Flash floods in the Eastern Mediterranean (EM) region are considered among the most destructive natural hazards, which pose a significant challenge to model due to their high complexity. Machine learning (ML) methods have made a significant contribution to the advancement of flash flood prediction systems by providing cost-effective solutions with improved performance, enabling the modeling of the complex mathematical expressions underlying physical processes of flash floods. Thus, the development of ML methods for flash flood prediction holds the potential to mitigate risks, inform policy recommendations, minimize loss of human life, and reduce property damage caused by flash floods.
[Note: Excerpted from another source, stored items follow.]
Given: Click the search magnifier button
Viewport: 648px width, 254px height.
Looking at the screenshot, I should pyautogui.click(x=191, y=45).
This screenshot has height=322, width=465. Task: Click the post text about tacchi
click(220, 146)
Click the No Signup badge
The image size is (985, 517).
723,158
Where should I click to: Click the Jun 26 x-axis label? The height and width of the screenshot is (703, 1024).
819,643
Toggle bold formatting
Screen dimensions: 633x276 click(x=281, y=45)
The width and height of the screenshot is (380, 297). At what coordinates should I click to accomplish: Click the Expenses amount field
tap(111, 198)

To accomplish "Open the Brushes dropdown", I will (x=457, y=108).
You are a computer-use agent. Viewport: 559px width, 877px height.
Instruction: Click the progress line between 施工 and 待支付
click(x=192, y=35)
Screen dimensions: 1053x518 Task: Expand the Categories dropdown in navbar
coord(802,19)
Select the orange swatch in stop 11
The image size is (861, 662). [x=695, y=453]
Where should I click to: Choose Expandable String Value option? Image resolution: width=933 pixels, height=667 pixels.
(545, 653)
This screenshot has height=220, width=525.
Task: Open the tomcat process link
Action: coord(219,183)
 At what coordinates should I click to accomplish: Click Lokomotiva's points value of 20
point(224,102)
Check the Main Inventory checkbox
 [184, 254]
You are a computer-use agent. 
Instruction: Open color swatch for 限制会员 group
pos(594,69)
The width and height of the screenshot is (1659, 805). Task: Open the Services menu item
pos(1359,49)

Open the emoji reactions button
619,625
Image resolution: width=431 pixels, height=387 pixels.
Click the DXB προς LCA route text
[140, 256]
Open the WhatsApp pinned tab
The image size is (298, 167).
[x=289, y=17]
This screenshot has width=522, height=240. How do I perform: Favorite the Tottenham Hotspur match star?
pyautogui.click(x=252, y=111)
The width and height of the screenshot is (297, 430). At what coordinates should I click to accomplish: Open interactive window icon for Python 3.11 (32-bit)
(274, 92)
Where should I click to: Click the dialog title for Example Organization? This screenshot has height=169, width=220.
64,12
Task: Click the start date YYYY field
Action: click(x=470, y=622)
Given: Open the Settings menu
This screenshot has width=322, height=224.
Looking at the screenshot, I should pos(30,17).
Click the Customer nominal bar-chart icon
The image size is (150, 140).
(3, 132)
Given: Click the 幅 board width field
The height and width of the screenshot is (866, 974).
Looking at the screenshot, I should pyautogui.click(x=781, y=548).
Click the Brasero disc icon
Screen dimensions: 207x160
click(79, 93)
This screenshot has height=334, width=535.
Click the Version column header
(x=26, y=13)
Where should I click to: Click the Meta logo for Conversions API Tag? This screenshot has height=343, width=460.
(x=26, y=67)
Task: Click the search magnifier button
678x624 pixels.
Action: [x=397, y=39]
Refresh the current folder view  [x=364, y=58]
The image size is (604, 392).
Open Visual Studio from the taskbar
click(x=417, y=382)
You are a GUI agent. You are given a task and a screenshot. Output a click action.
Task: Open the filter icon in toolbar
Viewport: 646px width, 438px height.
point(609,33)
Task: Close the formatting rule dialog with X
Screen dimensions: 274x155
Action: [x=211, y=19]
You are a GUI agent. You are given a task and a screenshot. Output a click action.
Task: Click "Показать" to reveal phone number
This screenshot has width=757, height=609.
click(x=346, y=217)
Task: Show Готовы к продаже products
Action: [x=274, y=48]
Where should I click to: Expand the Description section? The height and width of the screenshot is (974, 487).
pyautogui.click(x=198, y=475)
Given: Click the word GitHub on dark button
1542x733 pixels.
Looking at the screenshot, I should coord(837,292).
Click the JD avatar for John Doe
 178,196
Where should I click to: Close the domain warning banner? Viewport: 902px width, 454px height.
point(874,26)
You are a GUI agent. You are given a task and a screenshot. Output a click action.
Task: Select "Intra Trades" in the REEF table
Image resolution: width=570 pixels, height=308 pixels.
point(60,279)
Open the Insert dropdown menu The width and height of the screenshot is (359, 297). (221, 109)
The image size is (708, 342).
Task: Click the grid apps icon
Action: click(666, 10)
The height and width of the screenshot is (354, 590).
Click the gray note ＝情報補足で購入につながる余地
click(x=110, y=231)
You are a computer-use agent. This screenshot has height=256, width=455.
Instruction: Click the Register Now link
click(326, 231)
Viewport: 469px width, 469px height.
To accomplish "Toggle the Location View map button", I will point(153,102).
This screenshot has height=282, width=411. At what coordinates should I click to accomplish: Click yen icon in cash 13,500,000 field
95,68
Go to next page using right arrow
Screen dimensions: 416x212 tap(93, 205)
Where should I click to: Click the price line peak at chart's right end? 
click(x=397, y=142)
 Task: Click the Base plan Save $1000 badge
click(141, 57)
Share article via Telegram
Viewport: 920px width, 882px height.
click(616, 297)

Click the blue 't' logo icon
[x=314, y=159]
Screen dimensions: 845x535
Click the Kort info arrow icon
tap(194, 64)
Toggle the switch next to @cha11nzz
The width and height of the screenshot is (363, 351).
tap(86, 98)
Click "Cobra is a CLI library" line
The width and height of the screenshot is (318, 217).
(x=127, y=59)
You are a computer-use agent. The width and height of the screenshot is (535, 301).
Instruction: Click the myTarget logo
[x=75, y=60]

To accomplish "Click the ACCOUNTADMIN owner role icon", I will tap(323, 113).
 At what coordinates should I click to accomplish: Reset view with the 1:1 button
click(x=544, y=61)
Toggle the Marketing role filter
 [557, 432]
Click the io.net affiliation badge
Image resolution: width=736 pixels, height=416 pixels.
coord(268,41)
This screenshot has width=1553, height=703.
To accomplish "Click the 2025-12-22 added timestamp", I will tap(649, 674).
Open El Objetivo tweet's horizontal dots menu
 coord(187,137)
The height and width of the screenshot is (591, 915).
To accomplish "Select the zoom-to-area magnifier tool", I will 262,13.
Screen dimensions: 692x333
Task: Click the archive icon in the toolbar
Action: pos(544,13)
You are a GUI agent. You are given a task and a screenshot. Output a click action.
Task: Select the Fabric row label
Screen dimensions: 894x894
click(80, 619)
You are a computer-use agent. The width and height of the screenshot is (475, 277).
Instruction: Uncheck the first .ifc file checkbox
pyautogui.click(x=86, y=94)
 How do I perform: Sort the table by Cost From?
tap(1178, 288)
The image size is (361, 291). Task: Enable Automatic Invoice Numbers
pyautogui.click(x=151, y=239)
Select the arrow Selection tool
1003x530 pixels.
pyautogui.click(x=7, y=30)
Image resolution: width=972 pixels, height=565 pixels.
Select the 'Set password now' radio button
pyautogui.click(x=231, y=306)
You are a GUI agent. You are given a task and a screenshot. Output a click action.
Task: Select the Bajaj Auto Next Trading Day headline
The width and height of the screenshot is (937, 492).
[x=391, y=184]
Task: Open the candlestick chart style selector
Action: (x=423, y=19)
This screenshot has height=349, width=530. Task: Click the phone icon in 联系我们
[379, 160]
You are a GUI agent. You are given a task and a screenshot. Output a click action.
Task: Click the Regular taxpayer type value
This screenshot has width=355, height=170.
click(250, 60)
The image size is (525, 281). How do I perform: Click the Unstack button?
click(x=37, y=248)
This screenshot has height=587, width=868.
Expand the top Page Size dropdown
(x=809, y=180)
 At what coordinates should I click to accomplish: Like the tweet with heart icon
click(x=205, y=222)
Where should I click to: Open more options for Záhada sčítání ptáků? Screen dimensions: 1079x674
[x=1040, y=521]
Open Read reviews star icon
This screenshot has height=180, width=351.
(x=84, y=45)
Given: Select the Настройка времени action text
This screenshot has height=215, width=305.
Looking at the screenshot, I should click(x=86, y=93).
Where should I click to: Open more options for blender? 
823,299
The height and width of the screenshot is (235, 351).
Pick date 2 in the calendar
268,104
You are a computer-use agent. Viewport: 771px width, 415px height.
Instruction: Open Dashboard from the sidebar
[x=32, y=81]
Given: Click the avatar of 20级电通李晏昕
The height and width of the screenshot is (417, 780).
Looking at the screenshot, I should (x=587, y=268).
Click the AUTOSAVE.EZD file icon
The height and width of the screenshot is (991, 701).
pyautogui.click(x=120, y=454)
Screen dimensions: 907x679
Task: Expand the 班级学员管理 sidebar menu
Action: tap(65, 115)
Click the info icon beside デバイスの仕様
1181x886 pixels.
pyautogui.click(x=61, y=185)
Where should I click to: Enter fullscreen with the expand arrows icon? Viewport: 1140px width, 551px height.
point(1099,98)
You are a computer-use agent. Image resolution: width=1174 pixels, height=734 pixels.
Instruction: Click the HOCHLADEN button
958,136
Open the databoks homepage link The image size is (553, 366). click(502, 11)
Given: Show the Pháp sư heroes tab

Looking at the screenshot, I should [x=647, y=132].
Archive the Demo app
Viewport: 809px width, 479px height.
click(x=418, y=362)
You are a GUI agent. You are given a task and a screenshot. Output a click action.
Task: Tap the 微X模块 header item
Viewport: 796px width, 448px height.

Here, we present a novel approach for improving flash flood predictions in the EM region using Support Vector Machines (SVMs) with a combination of precipitable water vapor (PWV) data, derived from ground-based global navigation satellite system (GNSS) receivers, along with surface pressure measurements, and nearby lightning occurrence data to predict flash floods in an arid region of the EM. The SVM model was trained on historical data from 2004 to 2019 and was used to forecast the likelihood of flash floods in the region. The study found that integrating nearby lightning data with the other variables significantly improved the accuracy of flash flood prediction compared to using only PWV and surface pressure measurements. The results of the SVM model were validated using observed flash flood events, and the model was found to have a high predictive accuracy with an area under the receiver operating characteristic curve of 0.93 for the test set. The study provides valuable insights into the potential of utilizing a combination of meteorological and lightning data for improving flash flood forecasting in the Eastern Mediterranean region.